Aim =>
Reproduce the following lines precisely as they appear.

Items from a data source

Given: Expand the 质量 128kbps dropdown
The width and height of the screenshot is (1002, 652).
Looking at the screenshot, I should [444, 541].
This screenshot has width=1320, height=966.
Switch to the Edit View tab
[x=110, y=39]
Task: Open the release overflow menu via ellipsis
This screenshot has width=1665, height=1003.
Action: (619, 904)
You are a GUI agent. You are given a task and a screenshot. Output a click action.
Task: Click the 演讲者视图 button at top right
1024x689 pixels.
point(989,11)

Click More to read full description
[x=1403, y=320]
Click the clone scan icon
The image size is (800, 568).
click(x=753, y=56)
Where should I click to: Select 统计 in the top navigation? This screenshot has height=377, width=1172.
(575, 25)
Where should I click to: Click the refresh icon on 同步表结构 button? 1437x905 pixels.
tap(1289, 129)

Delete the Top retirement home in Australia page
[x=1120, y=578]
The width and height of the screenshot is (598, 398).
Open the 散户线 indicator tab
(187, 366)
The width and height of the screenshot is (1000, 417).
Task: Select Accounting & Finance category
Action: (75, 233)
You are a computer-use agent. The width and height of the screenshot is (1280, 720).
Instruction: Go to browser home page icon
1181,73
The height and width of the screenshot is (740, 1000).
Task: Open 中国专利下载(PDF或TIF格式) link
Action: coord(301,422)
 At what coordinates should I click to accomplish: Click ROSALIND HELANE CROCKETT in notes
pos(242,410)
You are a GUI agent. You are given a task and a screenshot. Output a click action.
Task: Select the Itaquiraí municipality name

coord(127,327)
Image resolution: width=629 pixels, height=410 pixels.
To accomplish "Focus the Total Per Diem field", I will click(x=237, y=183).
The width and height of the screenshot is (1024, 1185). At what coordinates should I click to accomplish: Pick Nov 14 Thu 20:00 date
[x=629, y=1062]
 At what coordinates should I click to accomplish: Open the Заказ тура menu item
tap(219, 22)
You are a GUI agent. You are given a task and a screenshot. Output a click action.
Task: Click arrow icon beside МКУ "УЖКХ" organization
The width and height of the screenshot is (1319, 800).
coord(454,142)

Finished exercise =>
Given: Expand the 质量 128kbps dropdown
The width and height of the screenshot is (1002, 652).
Looking at the screenshot, I should [444, 541].
This screenshot has width=1320, height=966.
Switch to the Edit View tab
[x=110, y=39]
Task: Open the release overflow menu via ellipsis
This screenshot has width=1665, height=1003.
Action: (619, 904)
You are a GUI agent. You are given a task and a screenshot. Output a click action.
Task: Click the 演讲者视图 button at top right
1024x689 pixels.
point(989,11)

Click More to read full description
[x=1403, y=320]
Click the clone scan icon
The image size is (800, 568).
click(x=753, y=56)
Where should I click to: Select 统计 in the top navigation? This screenshot has height=377, width=1172.
(575, 25)
Where should I click to: Click the refresh icon on 同步表结构 button? 1437x905 pixels.
tap(1289, 129)

Delete the Top retirement home in Australia page
[x=1120, y=578]
The width and height of the screenshot is (598, 398).
Open the 散户线 indicator tab
(187, 366)
The width and height of the screenshot is (1000, 417).
Task: Select Accounting & Finance category
Action: (75, 233)
You are a computer-use agent. The width and height of the screenshot is (1280, 720).
Instruction: Go to browser home page icon
1181,73
The height and width of the screenshot is (740, 1000).
Task: Open 中国专利下载(PDF或TIF格式) link
Action: coord(301,422)
 At what coordinates should I click to accomplish: Click ROSALIND HELANE CROCKETT in notes
pos(242,410)
You are a GUI agent. You are given a task and a screenshot. Output a click action.
Task: Select the Itaquiraí municipality name

coord(127,327)
Image resolution: width=629 pixels, height=410 pixels.
To accomplish "Focus the Total Per Diem field", I will click(x=237, y=183).
The width and height of the screenshot is (1024, 1185). At what coordinates should I click to accomplish: Pick Nov 14 Thu 20:00 date
[x=629, y=1062]
 At what coordinates should I click to accomplish: Open the Заказ тура menu item
tap(219, 22)
You are a GUI agent. You are given a task and a screenshot. Output a click action.
Task: Click arrow icon beside МКУ "УЖКХ" organization
The width and height of the screenshot is (1319, 800).
coord(454,142)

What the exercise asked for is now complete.